### [本文]
▬▬▬▬▬▬

菅義偉首相が臨時国会で初めての所信表明演説を行い、「2050年までに、温室効果ガスの排出を全体としてゼロにする」と表明したことが、大きなニュースになっています。
首相指名から1か月以上も待たされた国会デビュー! 「スガノミクス」の看板政策とされる「携帯料金値下げ」「デジタル庁創設」「不妊治療への保険適用」といった具体策をアピールしたものの、メディアの見出しを飾るには至らなかった様子。海外向けに力強く宣言した「あの話題」も、まさかのスルー! 今のところ取り上げるメディアはなさそうです。
菅首相の「国会デビュー」海外メディアの評価はいかに?
待ちに待った菅首相の「国会デビュー」。冒頭の「所信表明演説」は、いったいどんな決意や政治理念を示すのかと注目が集まりましたが、「実務家」を自称する菅首相だけに「実利」を強調する話題が目立ちました。
ところが、「スガノミクス」の看板政策とされる「携帯料金値下げ」や「不妊治療への保険適用」といったネタは大義に欠けていて、「トップニュース」には向かなかったのでしょう。国内メディアのほとんどが「温室ガス2050年ゼロ宣言」を大見出しで伝えると、海外メディアも追随。一夜のうちに、菅政権最大の「目玉政策」になってしまいました。

▬▬▬▬▬▬

保存済みの記録:
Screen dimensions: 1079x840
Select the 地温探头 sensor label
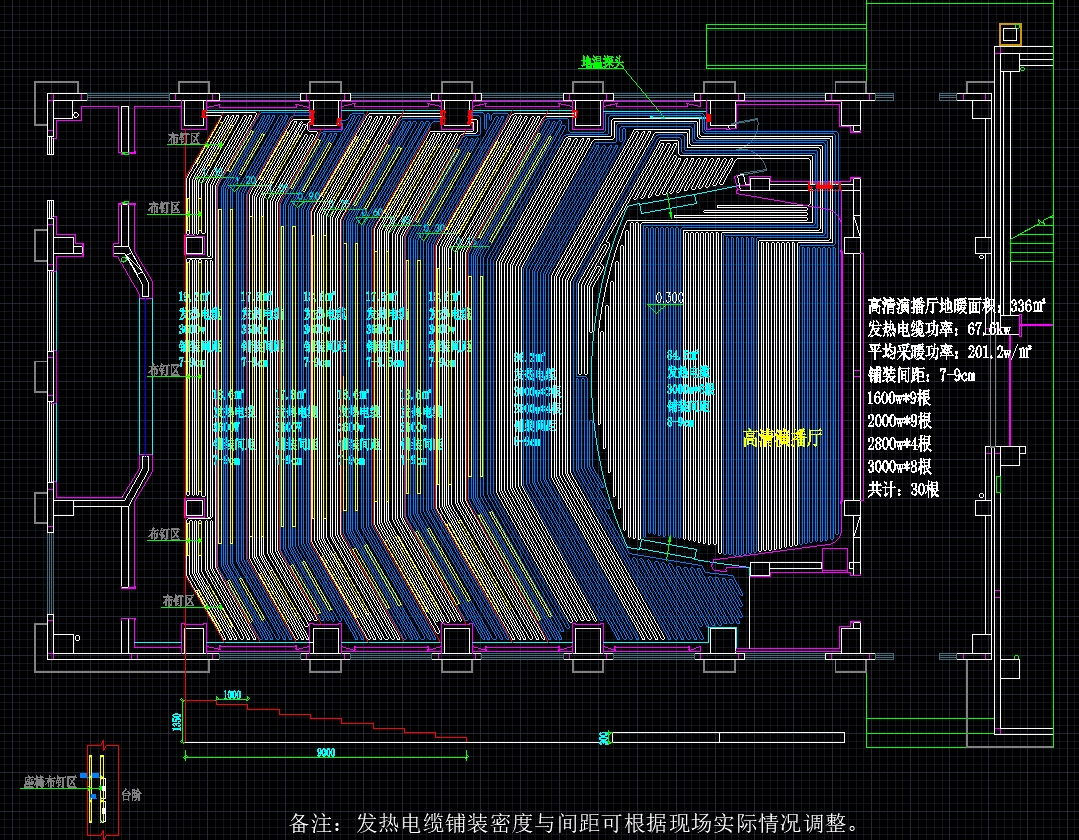[x=602, y=62]
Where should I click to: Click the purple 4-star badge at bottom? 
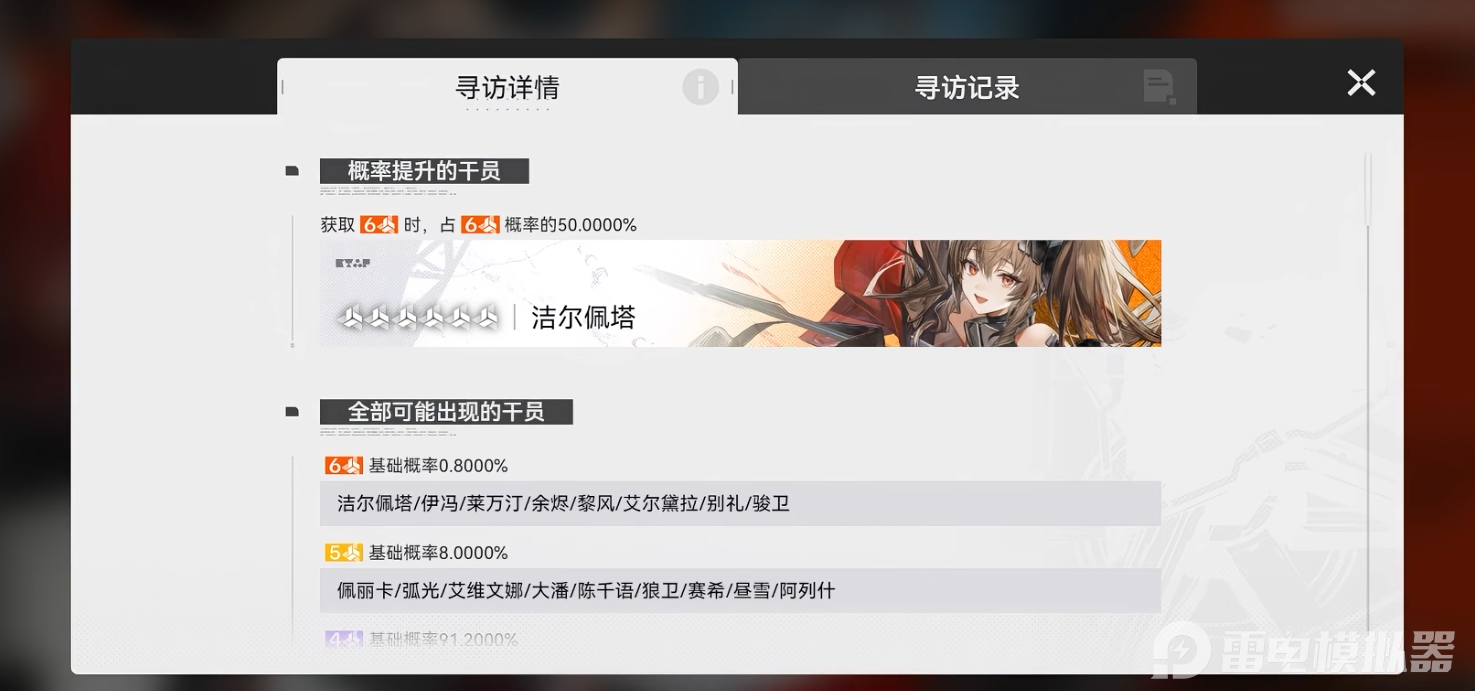pos(344,639)
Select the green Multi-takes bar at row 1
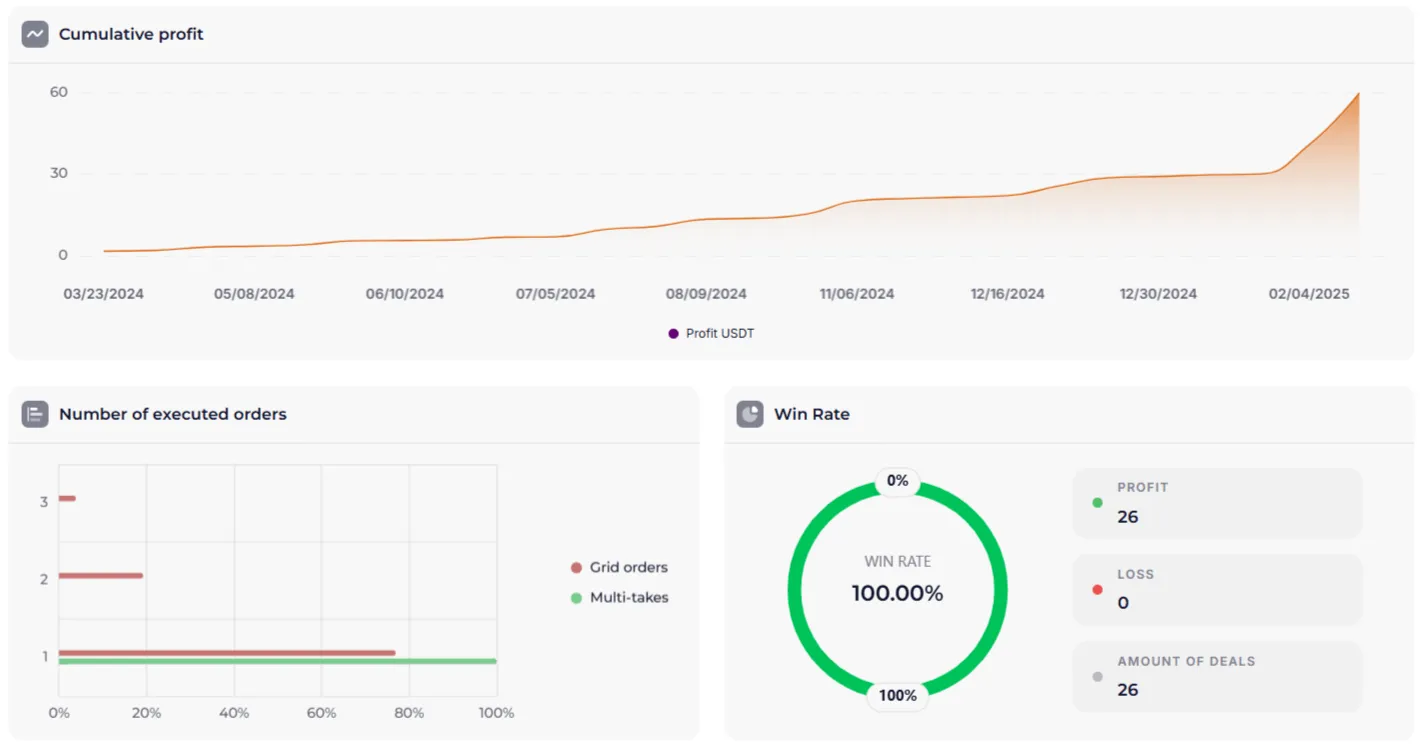1420x747 pixels. [277, 661]
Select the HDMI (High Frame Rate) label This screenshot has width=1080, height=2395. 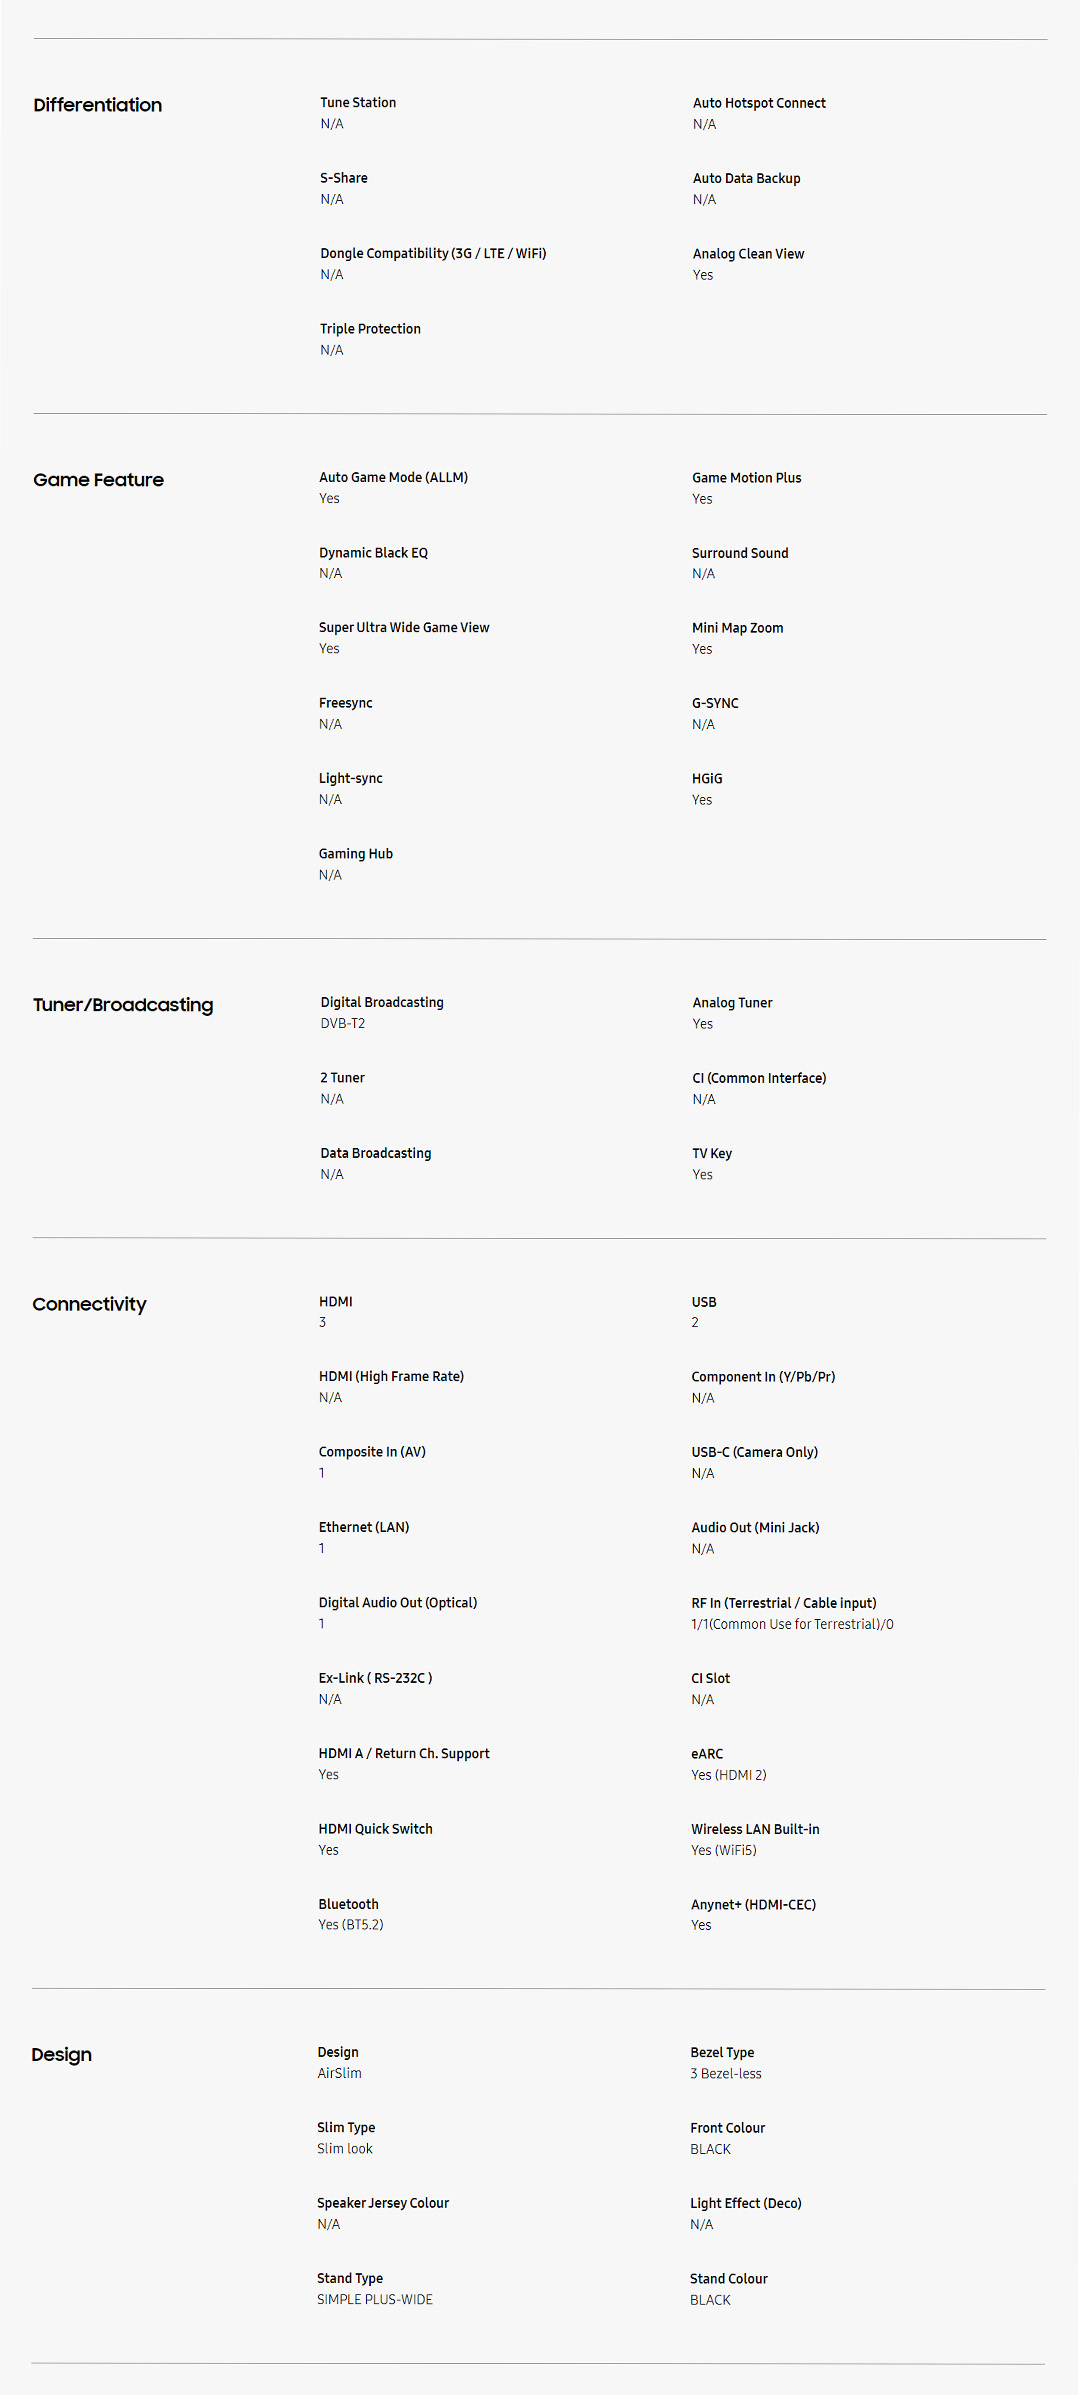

▬▬▬▬▬▬

### [課題]
A. 次の(i)〜(iii)の記述が本文の内容と合っているかどうかを判断してください。それぞれ「はい」か「いいえ」で答え、判断の決め手となる本文の語句をそのまま引用してください。
(i) 菅首相の国会デビューは首相指名から1か月以上後であった。
(ii) 海外メディアは国内メディアに先駆けて「温室ガス2050年ゼロ宣言」を報じた。
(iii) 菅首相は自らを「実務家」と称している。
B. 本文のうち、「菅義偉首相が臨時国会で初めて」で始まり「菅首相の「国会デビュー」海外メディアの評価はいかに?」で終わる部分を、一字一句変えずに書き写してください。
C. 本文に基づいて、次の問いに答えてください。
(i) 菅首相は、温室効果ガスの排出を何年までに全体としてゼロにすると表明しましたか。
(ii) 「スガノミクス」の看板政策とされるものとして、本文はどのような具体策を挙げていますか。
(iii) 所信表明演説では、どのような話題が目立ちましたか。
記録は参照しなくても差し支えありません。

### [解答]
A.
(i) はい。「首相指名から1か月以上も待たされた国会デビュー!」
(ii) いいえ。「国内メディアのほとんどが「温室ガス2050年ゼロ宣言」を大見出しで伝えると、海外メディアも追随。」
(iii) はい。「「実務家」を自称する菅首相」

B.
菅義偉首相が臨時国会で初めての所信表明演説を行い、「2050年までに、温室効果ガスの排出を全体としてゼロにする」と表明したことが、大きなニュースになっています。
首相指名から1か月以上も待たされた国会デビュー! 「スガノミクス」の看板政策とされる「携帯料金値下げ」「デジタル庁創設」「不妊治療への保険適用」といった具体策をアピールしたものの、メディアの見出しを飾るには至らなかった様子。海外向けに力強く宣言した「あの話題」も、まさかのスルー! 今のところ取り上げるメディアはなさそうです。
菅首相の「国会デビュー」海外メディアの評価はいかに?

C.
(i) 2050年
(ii) 「携帯料金値下げ」「デジタル庁創設」「不妊治療への保険適用」
(iii) 「実利」を強調する話題